LAS VEGAS -- Jabari L. Marshall, 36, of Las Vegas, was convicted of one count of conspiracy to commit mail fraud and wire fraud.
He is the tenth person charged in a Las Vegas mortgage fraud scheme that caused approximately $15 million in losses to the lenders and financial institution.
Marshall was convicted Thursday of conspiracy and fraud charges, announced Daniel G. Bogden, United States Attorney for the District of Nevada. He is scheduled to be sentenced on Jan. 9, 2014 and faces up to 20 years in prison and a $250,000 fine.
Nine co-defendants pleaded guilty before trial. Eight of those are awaiting sentencing and one has been sentenced.
“The number of homes and dollar amount of the loans involved in this crime is staggering,” said U.S. Attorney Bogden. “All of the persons charged in this conspiracy have now been convicted and are facing significant prison sentences. As each of those convicted fraudsters can now attest, mortgage fraud is a very serious offense that will send you to prison.”
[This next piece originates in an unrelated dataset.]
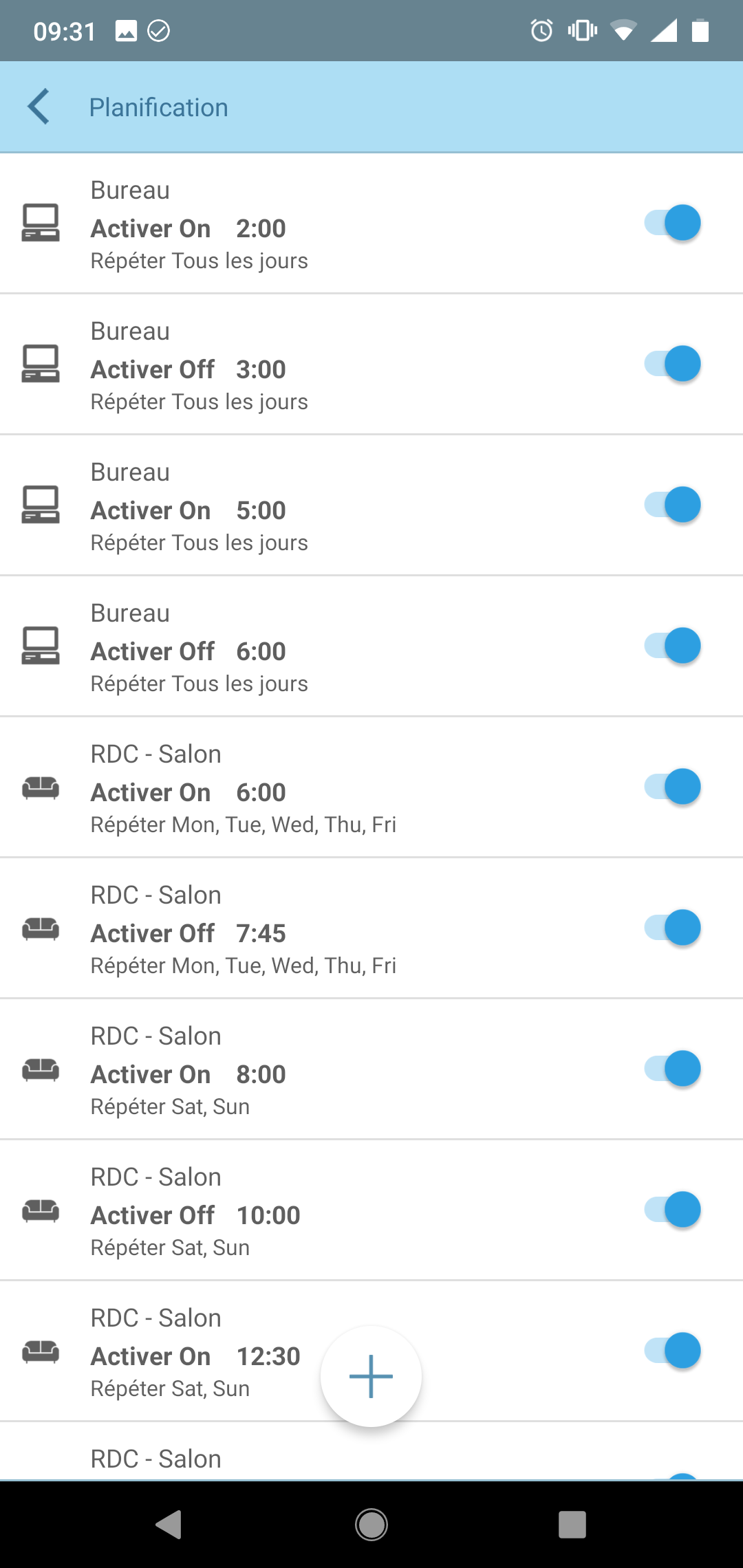This screenshot has width=743, height=1568.
Task: Tap the back arrow in Planification header
Action: pyautogui.click(x=39, y=107)

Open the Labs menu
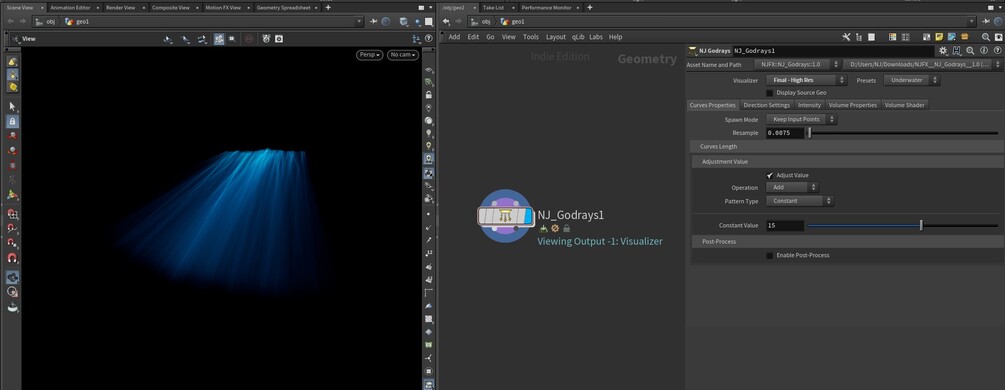click(x=595, y=37)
According to the indictment, the defendants were involved in a mortgage fraud scheme which involved the use of straw buyers and the submission of false information to financial institutions in order to obtain mortgage loans.
Once the mortgage loans were approved, the defendants caused money from the loan transactions to be disbursed to their own use and benefit. The defendants typically rented the homes and re-sold them for a profit, using the same scheme.
They then defaulted on the loans, causing approximately $15 million in losses to the lenders.
Defendant Lloyd Gardley was considered to be the leader of the conspiracy. Lloyd Gardley, Candis Gardley, and Marshall recruited straw buyers, loan officers and others into the scheme. Marshall also provided false Social Security numbers and false documents for some of the loans.
The other defendants included two loan officers, two real estate agents, an escrow assistant, an accountant, and an individual who provided false verifications of rent.
The evidence showed that the defendants used this fraudulent scheme to purchase 30 homes in Las Vegas between 2005 and 2007. The total value of the mortgages was approximately $35 million. Some of the homes were “flipped” or sold twice within short periods of time.